Unrailed! lets me become a virtual John Henry. It’s a multiplayer-focused arcade game about building a rail line a few blocks at a time. It’s also about the futility of trying to do so. Whether you’re playing alone or in local or online co-op, you’re eventually going to fail, and the train is going to crash. The question is how far you get before the train crashes for lack of track.
You start off with a procedurally generated world full of trees, rocks, lakes, and…yetis? Maybe. I was too worried about the route and the supplies to focus on whatever that was lurking in the snow. You’re given a hammer, a pick, and a bucket, and you need to use them to acquire lumber and ore to create track. If you have the ax, you simply need to stand near a tree to chop it down. Same with the pick; stand near some boulders and you get your ore. You then have to carry them back to the train to generate the track, which you then place in front of the train.
The problem is that the train moves by itself, so you obviously have to stay ahead of it. Managing your excavation and building provides the bulk of the gameplay, but there’s plenty to consider. Chopping down trees to clear a path through a forest can take a long time, especially when you also need to get the ore necessary to build the track. You can opt to move around the forest, but that requires a lot more resources.
If you do decide to go through, you’ll need to chop down room on either side of the track to make sure you can move alongside the train. Otherwise, you’ll be unable to supply the train as necessary or put out the inevitable fires. Your train is not very well built, it seems, and occasionally bursts into flames. If you don’t use the water bucket to put out the fires, the train will be destroyed and your game is over.
What’s amazing about all of this is just how intense the gameplay gets despite the slow pace of the train. It moves at a crawl, but it sure doesn’t feel like that when you’re running low on resources or are being blocked by camels, penguins, or even your playing partners. Getting the right items to where they need to be becomes a hilarious lesson in futility. I can’t recall having so much fun with frustration.
Unrailed! comes with numerous options to help you deal with the frustration. Varying difficulty modes allow you to play for quite some time before things get too frantic. You’re also able to play with checkpoints that make it easier to progress (or revert back to when you fail). And although the point of the game is to get as far as you can in one sitting, you’re able to save progress if you have to quit playing.

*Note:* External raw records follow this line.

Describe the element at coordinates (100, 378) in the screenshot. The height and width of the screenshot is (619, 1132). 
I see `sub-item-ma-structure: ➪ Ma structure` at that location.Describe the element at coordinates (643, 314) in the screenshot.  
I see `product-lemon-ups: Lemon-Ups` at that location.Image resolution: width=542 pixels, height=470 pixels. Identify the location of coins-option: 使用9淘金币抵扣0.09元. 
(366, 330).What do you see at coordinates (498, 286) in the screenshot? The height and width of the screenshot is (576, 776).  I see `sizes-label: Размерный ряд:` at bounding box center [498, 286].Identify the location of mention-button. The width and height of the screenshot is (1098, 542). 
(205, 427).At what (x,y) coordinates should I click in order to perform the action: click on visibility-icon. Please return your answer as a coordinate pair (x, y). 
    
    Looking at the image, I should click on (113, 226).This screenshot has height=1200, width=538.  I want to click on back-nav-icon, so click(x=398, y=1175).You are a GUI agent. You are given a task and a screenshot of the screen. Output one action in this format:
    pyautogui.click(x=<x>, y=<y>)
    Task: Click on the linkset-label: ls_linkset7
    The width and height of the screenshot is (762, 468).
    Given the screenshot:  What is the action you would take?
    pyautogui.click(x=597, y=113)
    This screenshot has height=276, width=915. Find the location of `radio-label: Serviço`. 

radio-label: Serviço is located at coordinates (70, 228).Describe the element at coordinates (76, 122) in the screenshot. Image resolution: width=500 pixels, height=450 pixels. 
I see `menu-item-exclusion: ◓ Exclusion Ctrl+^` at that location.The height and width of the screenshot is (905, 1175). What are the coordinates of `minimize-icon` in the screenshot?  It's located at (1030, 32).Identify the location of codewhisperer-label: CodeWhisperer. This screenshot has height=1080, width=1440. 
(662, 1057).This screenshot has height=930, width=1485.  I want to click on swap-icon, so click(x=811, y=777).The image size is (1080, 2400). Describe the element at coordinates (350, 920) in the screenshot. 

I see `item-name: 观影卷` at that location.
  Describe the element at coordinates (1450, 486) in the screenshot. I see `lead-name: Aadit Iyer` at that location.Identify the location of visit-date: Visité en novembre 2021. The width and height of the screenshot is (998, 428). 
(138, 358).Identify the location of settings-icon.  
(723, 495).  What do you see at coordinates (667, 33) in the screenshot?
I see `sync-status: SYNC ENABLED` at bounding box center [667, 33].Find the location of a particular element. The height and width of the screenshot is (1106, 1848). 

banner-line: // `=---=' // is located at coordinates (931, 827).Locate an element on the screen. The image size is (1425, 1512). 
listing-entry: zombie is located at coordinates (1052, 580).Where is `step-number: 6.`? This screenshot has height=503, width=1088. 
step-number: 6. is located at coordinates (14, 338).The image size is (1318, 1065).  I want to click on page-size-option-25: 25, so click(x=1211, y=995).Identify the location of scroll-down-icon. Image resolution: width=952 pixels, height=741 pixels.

That save point is erased once you restore, but you can create another as you move your way towards…well, let’s just say Unrailed! takes you places that most train lines won’t.
You’re able to improve your train as you progress—store more materials, add various cars to help you hold more water or pass through obstacles, pause the train’s movement for a few moments, etc. With procedurally generated levels, you’ll never know exactly which upgrade you need. Changing weather patterns (snow slows you down) and day/night mechanics (you can only see the immediate area at night) will also affect gameplay. It’s this uncertainty and the need to work with what you have that makes Unrailed! such a joy to play.
Also, the blocky graphics fit the action well. The levels just look like the kind of thing where you’d need to mine and chop materials, and color is used appropriately to help you identify what tool to take where. The music, on the other hand, feels somewhat generic. It’s fine, fading nicely into the background, but isn’t what we’ve come to expect from games with a railroad theme. I suppose some may see that as a benefit.
All of this comes together to create a game that’s a real joy to play, especially in co-op. Whether you’re more in line with John Henry or the steam drill (or even Frankenstein’s monster, if that’s what you pick as your avatar), you’re going to have fun with Unrailed.